A carne que me molda me faz e desfaz o tempo todo. Um corpo continente, sem mapa e sem um GPS que me ensine a andar e a morar em mim. O processo de "cre/Ser" traz um rio que corre e, às vezes, seca. Me faz afogar e, em outros momentos, me faz aprender todo dia a nadar.
A vida adulta tem me colocado nesse lugar de ver que nem tudo é sobre ser adulto. Que dentro de mim ainda existe uma criança que necessita também de cuidado. É como se eu fosse o tio da escola que precisa ensinar a alguém uma tarefa nova. Mas eu também sou a criança que precisa de instruções.

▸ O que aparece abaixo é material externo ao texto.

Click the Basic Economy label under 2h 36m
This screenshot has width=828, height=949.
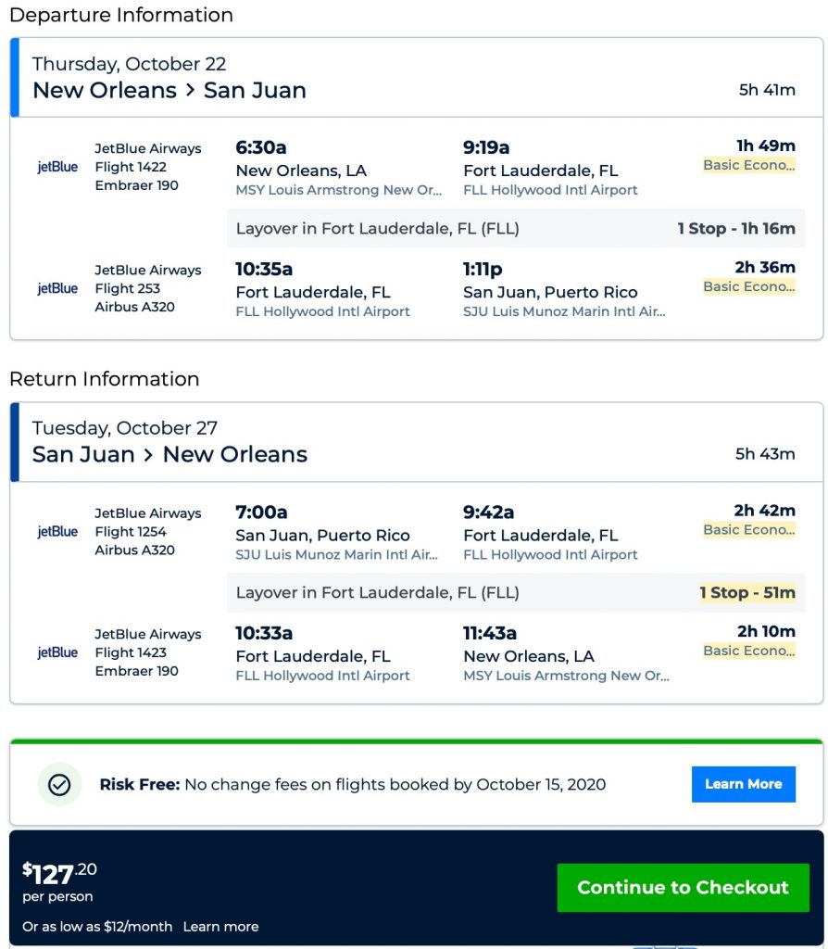coord(748,286)
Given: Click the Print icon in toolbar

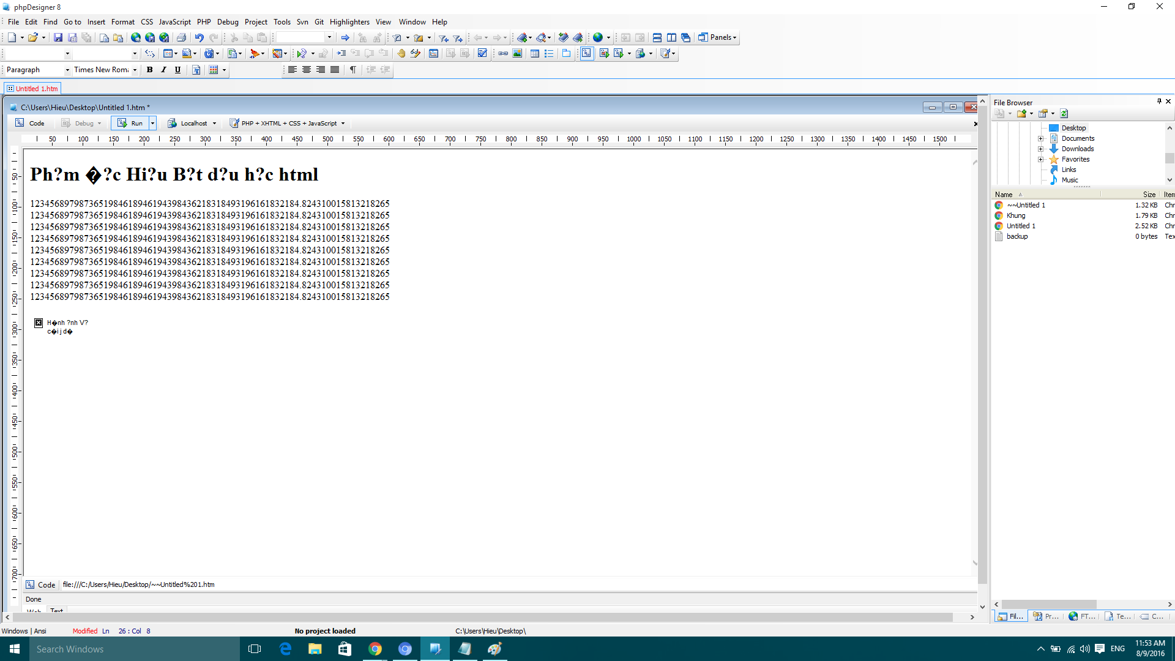Looking at the screenshot, I should [x=181, y=37].
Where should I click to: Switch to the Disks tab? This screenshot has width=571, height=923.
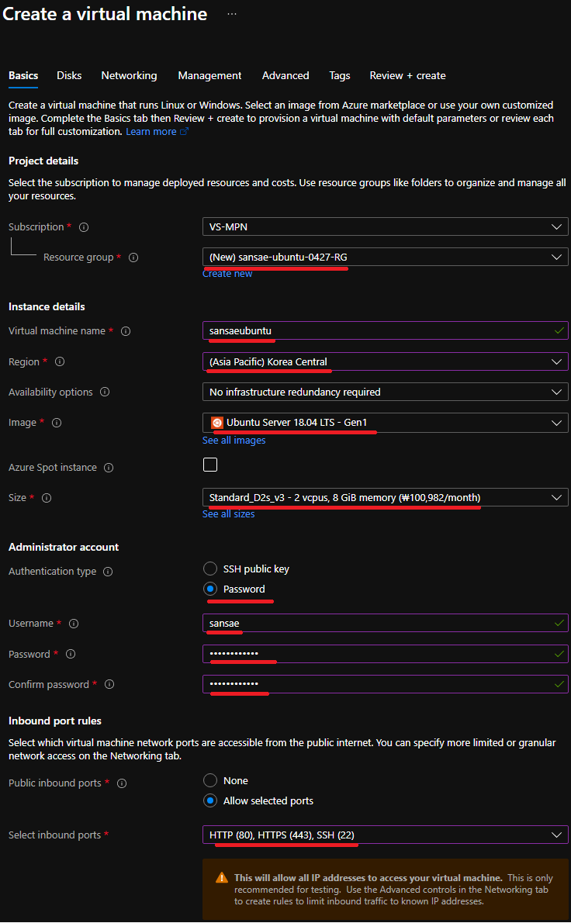tap(69, 75)
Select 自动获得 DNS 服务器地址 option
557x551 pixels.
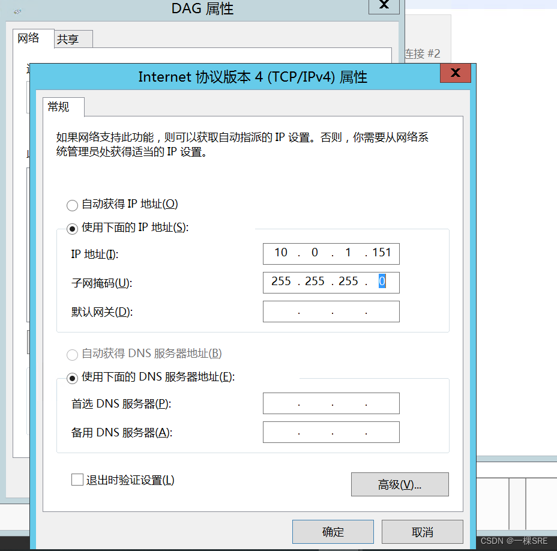72,354
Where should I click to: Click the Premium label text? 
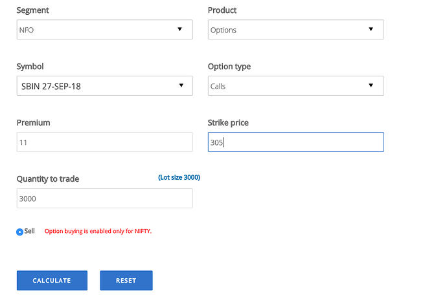click(33, 123)
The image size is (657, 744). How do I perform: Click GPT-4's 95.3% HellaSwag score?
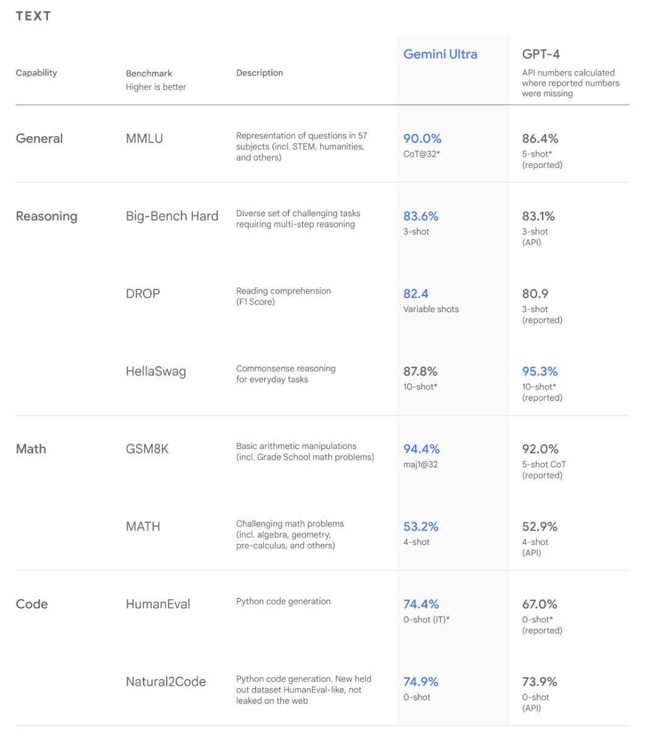coord(540,372)
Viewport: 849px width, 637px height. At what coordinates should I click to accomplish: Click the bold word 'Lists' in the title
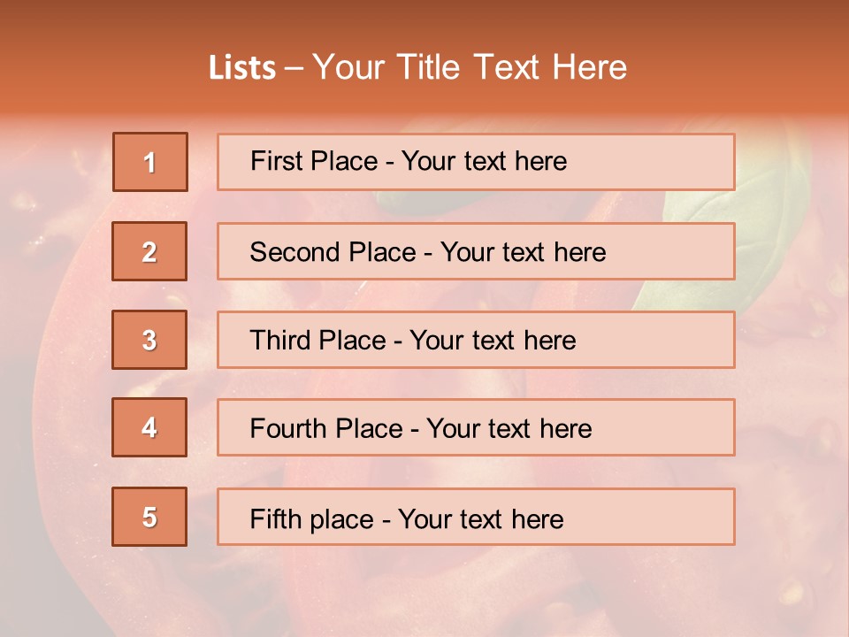click(x=242, y=68)
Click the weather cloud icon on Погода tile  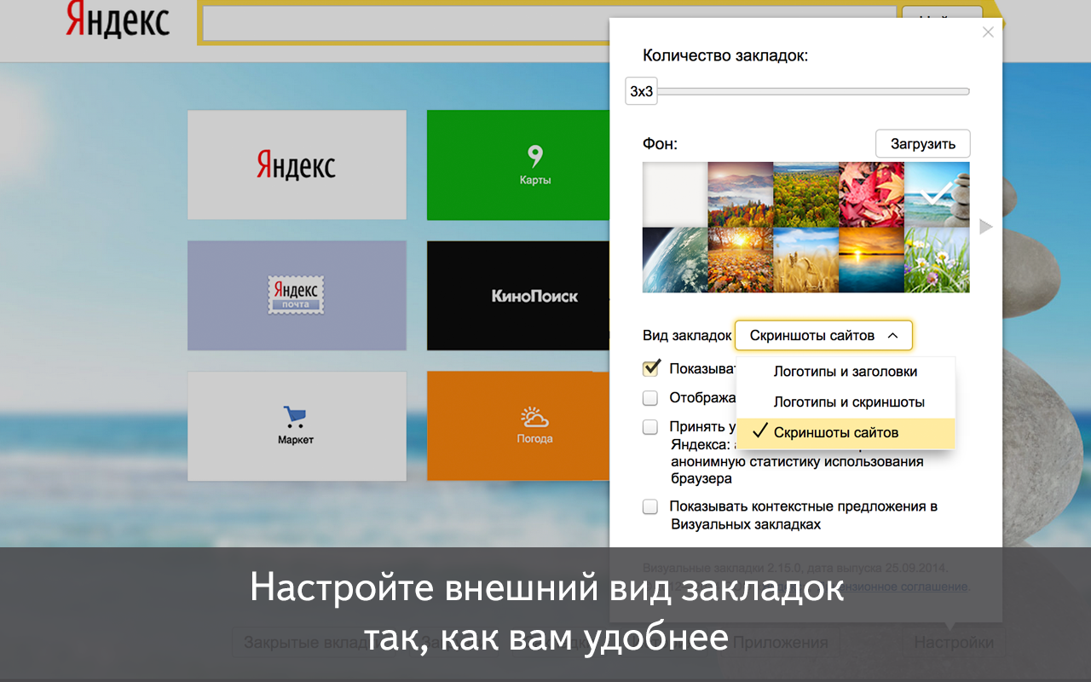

Eu sou a minha própria embarcação, já diria Luedji Luna. Mas, às vezes, ela fura e dos furos, jorra água, tomando conta de tudo, fazendo a gente se afogar.
Os furos são os traumas que construímos enquanto crianças, adolescentes ou adultos: eles não têm hora certa pra chegar e, tal qual nós mesmos, nunca param de crescer. Porém, em algum momento, a gente anseia atropelar tudo pra ser gente grande. Quando conseguimos, queremos voltar a ser criança.
A gente se atropela no processo e esquece que tudo precisa de cuidado. Inclusive aquela criança que você deixou de cuidar por achar que era “somente aquilo.”
É como se naquela história dos três porquinhos a nossa casa fosse feita de alfinete: tão frágil e sensível que em algum momento um lobo mal vai assoprar e ela vai se desfazer no ar, caindo sobre as nossas cabeças, perfurando a nossa pele, causando dor. E lá vai a gente se refazer e construir tudo de novo.
O que é crescer
Crescer demanda da gente andar lado a lado com a nossa própria criança ferida, erguida, nova ou velha. Viver demanda atrelar as linhas do novo ao que se manteve do que já era, para que a caminhada seja de autocuidado.
Na nossa frente tem um espelho, e tudo que já fizeram de nós, em algum momento, ele reflete na forma que nos estabelecemos enquanto adultos. Existe um lugar para tudo, inclusive pra observar as nossas próprias vulnerabilidades.
O processo de existência: nasce, cresce e morre. Espero que você se mantenha de pé pra poder sentir a delicia e também o gosto amargo que é abraçar a si, dedicando-se a si mesmo tanto quanto você se dedica ao outro.